Beljina (Бељина) is a suburban settlement of Belgrade, Serbia. It is located in the municipality of Barajevo. Beljina is a small rural settlement with 775 inhabitants as of 2011, located on the northeastern tip of the Kosmaj mountain, 12 km south of the municipal seat of Barajevo. In 1956 the municipality of Beljina was created, comprising villages of Beljina, Arnajevo, Manić and Rožanci, but already in 1957 the municipality was dissolved and annexed to the municipality of Barajevo.

Old section of the village, known as Čaršija in Beljina, is placed under the state protection as the spatial cultural-historical unit.

==Demographics==

In 2011, the settlement contained 270 households with an average of 2.87 members. There were 228 families, with 87% of the population being adults and an average age of 46.2.

==Wildlife==

By the 21st century, number of migratory European rollers in Serbia was reduced to some 20 nesting couples, where only few were recorded in Central Serbia and none in the central Šumadija region. The species was widespread by the mid-20th century, but was protected by the state in 1993. In order to try to repopulate the species, ornithologists placed bird houses on top of the trees in Beljina in 2015, but the attempt was unsuccessful. In 2017 the bird houses was moved to the village's utility poles, and rollers began nesting again, starting in 2018, in slowly growing numbers each year.

Problem to work on: Copy out the entire Beljina text word for word. The listing comes from a different source than the Beljina text.

Raw data:
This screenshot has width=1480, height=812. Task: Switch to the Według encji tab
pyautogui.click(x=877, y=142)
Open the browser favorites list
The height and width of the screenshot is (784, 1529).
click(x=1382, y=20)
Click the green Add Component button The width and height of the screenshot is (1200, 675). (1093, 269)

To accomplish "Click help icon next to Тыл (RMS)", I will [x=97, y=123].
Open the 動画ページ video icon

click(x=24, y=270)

Answer:
Beljina (Бељина) is a suburban settlement of Belgrade, Serbia. It is located in the municipality of Barajevo. Beljina is a small rural settlement with 775 inhabitants as of 2011, located on the northeastern tip of the Kosmaj mountain, 12 km south of the municipal seat of Barajevo. In 1956 the municipality of Beljina was created, comprising villages of Beljina, Arnajevo, Manić and Rožanci, but already in 1957 the municipality was dissolved and annexed to the municipality of Barajevo.

Old section of the village, known as Čaršija in Beljina, is placed under the state protection as the spatial cultural-historical unit.

==Demographics==

In 2011, the settlement contained 270 households with an average of 2.87 members. There were 228 families, with 87% of the population being adults and an average age of 46.2.

==Wildlife==

By the 21st century, number of migratory European rollers in Serbia was reduced to some 20 nesting couples, where only few were recorded in Central Serbia and none in the central Šumadija region. The species was widespread by the mid-20th century, but was protected by the state in 1993. In order to try to repopulate the species, ornithologists placed bird houses on top of the trees in Beljina in 2015, but the attempt was unsuccessful. In 2017 the bird houses was moved to the village's utility poles, and rollers began nesting again, starting in 2018, in slowly growing numbers each year.